Recognize FreeFormat

The first step to define data extraction rules is to create a bucket. As stated in Work board layout, a new bucket is created via pushing the button newBckt. Thereafter, one property by one can be inserted into the bucket manually. This section introduce a shortcut to build a FreeFormat bucket.

In the document on a Web page, there are many HTML elements with attributes class or id. Although the attributes, working with CSs, are for particular presentation effects, they imply some semantics which can be made use of to build up a FreeFormat bucket when defining a data schema, which is the purpose of recognizing FreeFormat. In the extreme, if the document is natively formatted into a kind of semantic structure, e.g. Microformat, only a few mouse clicks are needed to define a data schame through the way of recognizing FreeFormat.



How to

Following the step stated in section Name the theme, enable reverse selection and locate a DOM node holding the information about a company, e.g. the literal string “Shanghai Sunshine Int'l Tdg...”, via clicking the string directly on the embedded browser of MetaStudio. Thereafter, a specific DOM node is selected automatically in the DOM tree viewer. Attention should be paid that the GUI focus may not be changed to the selected DOM node in the tree window. The rollbar may be dragged to find the selected row. The selected node may be double-checked to make sure the node is just the one wantted because in some cases the automatically selected node might be an ancestor of the wanted node, which results in unprecise mapping if not fixed. In this example, a DIV node with class value of "itemBox nobox2" is selected. Over the row in the DOM tree viewer, click the right button of the mouse to pop up the menu and select the item Recognize FreeFormat. Input the name of the new created bucket, e.g. company and optionally tick the checkbox under the textbox holding the bucket name to make the recognized tree root to be the top container. After the operations have been submitted, a folded bucket structure tree will be displayed on the Bucket Editor work board.

Notes: When recognizing FreeFormat marks and finding one single tree, the checkbox to make the recognized tree root to be the top container will be enabled. After having ticked it, the recognized root is turned to be the top container of the bucket. Otherwise, the root is put into the top container as a child. Whether or not the checkbox is ticked does not affect the performance and precise of the data extraction engine. The difference appears only in the extraction result files where one more nested XML tags are recorded if the checkbox has not been ticked.

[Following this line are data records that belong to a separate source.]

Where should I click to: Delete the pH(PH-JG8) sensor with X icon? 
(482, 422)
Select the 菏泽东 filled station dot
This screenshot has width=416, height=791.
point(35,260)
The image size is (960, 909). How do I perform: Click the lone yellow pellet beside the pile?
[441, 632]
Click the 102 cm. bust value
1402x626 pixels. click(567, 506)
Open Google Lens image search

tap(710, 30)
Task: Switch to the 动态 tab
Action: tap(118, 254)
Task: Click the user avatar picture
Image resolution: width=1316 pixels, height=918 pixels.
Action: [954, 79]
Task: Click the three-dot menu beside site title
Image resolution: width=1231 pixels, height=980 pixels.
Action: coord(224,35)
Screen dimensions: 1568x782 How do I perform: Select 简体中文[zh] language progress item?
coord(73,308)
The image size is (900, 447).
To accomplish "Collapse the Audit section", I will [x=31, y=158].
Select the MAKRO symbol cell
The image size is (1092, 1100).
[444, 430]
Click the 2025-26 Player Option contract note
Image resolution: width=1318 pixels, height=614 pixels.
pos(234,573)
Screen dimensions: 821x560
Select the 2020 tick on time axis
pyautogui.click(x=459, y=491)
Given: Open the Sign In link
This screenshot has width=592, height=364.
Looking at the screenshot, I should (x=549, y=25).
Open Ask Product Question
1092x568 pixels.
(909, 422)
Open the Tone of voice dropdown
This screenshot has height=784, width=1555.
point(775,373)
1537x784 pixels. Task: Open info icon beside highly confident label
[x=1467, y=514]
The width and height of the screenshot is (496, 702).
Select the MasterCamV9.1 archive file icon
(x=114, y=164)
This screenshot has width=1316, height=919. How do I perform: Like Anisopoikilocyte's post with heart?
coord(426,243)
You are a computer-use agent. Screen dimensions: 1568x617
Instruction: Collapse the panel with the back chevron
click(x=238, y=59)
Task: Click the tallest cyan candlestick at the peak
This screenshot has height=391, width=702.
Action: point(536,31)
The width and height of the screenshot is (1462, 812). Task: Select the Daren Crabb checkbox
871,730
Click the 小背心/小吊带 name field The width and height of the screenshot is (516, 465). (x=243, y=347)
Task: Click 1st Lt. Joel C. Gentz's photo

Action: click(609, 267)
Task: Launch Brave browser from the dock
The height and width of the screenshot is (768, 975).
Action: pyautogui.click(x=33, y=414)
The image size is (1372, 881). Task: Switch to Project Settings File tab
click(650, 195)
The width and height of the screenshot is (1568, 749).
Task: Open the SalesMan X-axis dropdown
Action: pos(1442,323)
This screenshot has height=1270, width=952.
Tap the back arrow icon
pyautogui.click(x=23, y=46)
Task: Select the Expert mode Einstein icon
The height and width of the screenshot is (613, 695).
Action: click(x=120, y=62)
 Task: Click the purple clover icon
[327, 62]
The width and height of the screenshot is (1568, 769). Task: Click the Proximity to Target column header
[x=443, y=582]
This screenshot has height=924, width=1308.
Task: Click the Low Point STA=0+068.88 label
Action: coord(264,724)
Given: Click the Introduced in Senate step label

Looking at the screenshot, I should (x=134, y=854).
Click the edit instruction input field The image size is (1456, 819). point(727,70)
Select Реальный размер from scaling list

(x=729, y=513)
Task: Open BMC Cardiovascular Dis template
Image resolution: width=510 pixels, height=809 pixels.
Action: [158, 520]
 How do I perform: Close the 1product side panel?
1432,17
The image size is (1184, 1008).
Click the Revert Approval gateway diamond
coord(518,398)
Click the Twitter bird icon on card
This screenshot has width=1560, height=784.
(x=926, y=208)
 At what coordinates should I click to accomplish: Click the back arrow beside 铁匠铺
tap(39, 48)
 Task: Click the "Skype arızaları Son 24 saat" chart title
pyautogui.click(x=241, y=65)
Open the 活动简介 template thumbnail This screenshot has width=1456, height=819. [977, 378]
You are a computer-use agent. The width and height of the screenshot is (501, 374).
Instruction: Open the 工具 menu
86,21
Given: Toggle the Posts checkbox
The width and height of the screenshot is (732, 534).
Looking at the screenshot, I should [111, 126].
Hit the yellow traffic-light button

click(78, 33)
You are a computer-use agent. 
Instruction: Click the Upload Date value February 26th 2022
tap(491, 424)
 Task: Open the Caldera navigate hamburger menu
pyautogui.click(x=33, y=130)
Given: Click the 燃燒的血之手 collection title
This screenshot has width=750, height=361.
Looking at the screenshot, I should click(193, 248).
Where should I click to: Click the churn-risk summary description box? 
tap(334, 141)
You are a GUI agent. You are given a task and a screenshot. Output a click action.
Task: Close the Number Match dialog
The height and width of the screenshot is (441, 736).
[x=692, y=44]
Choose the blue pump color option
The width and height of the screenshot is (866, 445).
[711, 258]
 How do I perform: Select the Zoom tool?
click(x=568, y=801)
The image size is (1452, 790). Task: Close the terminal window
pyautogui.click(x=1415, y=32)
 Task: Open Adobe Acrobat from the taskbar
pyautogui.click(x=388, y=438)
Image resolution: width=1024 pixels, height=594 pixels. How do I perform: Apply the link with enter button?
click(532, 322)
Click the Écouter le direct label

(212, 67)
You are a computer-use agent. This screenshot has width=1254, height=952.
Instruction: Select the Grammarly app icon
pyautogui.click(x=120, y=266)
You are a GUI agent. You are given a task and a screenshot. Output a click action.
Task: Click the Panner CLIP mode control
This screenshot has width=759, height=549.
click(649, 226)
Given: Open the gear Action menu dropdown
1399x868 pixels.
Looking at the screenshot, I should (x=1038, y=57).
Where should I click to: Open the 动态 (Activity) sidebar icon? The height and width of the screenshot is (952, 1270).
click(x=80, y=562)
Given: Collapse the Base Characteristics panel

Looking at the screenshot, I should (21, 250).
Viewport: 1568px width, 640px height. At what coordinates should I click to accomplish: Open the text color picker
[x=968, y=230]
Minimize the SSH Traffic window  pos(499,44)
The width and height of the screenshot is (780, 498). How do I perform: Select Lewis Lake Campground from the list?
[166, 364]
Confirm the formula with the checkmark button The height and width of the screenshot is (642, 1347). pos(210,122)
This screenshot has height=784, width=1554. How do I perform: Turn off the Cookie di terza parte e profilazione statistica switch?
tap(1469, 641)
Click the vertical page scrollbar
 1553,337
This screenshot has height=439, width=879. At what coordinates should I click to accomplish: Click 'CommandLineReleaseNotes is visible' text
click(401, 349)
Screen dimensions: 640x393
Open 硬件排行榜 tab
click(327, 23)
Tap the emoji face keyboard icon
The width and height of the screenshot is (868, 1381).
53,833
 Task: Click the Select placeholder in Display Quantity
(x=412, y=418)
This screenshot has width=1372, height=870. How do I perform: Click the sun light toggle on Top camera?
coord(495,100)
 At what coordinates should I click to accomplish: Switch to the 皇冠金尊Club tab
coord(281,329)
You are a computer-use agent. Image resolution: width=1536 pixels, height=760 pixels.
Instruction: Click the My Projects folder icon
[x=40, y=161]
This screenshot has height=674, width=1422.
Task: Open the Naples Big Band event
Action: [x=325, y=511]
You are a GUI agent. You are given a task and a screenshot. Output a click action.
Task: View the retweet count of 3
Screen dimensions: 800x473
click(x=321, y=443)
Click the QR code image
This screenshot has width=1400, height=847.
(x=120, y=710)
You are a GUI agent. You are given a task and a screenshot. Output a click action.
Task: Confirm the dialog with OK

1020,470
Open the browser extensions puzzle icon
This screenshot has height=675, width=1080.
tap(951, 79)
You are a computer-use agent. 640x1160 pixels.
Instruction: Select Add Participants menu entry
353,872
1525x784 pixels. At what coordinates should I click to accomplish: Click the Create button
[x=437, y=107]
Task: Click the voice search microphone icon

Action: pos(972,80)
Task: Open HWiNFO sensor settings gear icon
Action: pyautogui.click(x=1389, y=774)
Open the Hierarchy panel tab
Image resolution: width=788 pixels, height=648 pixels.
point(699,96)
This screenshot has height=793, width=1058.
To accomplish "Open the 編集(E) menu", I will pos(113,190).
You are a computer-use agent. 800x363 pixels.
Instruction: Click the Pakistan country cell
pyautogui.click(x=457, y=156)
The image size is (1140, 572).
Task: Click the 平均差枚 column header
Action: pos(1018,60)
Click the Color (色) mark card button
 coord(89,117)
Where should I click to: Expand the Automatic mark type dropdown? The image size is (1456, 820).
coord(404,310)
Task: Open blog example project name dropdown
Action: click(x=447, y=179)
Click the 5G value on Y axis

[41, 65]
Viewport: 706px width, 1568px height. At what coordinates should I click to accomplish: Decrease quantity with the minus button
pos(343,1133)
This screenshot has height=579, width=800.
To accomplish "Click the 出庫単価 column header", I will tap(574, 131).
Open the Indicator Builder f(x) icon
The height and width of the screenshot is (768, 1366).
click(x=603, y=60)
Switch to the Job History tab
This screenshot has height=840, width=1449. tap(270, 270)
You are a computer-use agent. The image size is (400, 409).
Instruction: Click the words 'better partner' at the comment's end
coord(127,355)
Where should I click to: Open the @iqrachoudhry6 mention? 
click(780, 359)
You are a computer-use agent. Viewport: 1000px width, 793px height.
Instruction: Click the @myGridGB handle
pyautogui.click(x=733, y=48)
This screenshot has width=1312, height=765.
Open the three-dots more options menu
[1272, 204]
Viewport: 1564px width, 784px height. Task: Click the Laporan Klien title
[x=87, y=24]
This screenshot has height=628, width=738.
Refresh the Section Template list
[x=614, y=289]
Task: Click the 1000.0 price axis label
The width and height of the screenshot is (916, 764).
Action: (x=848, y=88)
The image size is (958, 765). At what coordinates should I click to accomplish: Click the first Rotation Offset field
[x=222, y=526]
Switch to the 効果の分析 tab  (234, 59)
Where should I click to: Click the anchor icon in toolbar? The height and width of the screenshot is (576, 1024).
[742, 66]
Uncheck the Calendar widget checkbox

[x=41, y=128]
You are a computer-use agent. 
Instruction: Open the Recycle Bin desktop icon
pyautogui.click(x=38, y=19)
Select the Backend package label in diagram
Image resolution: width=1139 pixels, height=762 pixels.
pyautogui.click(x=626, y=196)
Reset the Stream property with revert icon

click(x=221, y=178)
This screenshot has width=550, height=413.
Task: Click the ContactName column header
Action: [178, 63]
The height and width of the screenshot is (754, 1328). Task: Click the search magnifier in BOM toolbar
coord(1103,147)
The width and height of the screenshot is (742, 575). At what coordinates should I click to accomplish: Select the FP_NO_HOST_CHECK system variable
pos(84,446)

After recognization, the new bucket may contain many useless FreeFormat marks. Of coure, there is the case that all recognized properties are just wanted. The content is annotated with microformats is one of the case. The following section will show how to tailor the tree.

Notes: If too many useless properties were recognized, recognization is not a suitable way to create a new bucket because it will cost too much time to delete the useless nodes from the tree. Alternatively, it is better to create a new bucket via pushing the button newBckt and insert necessory properties manually.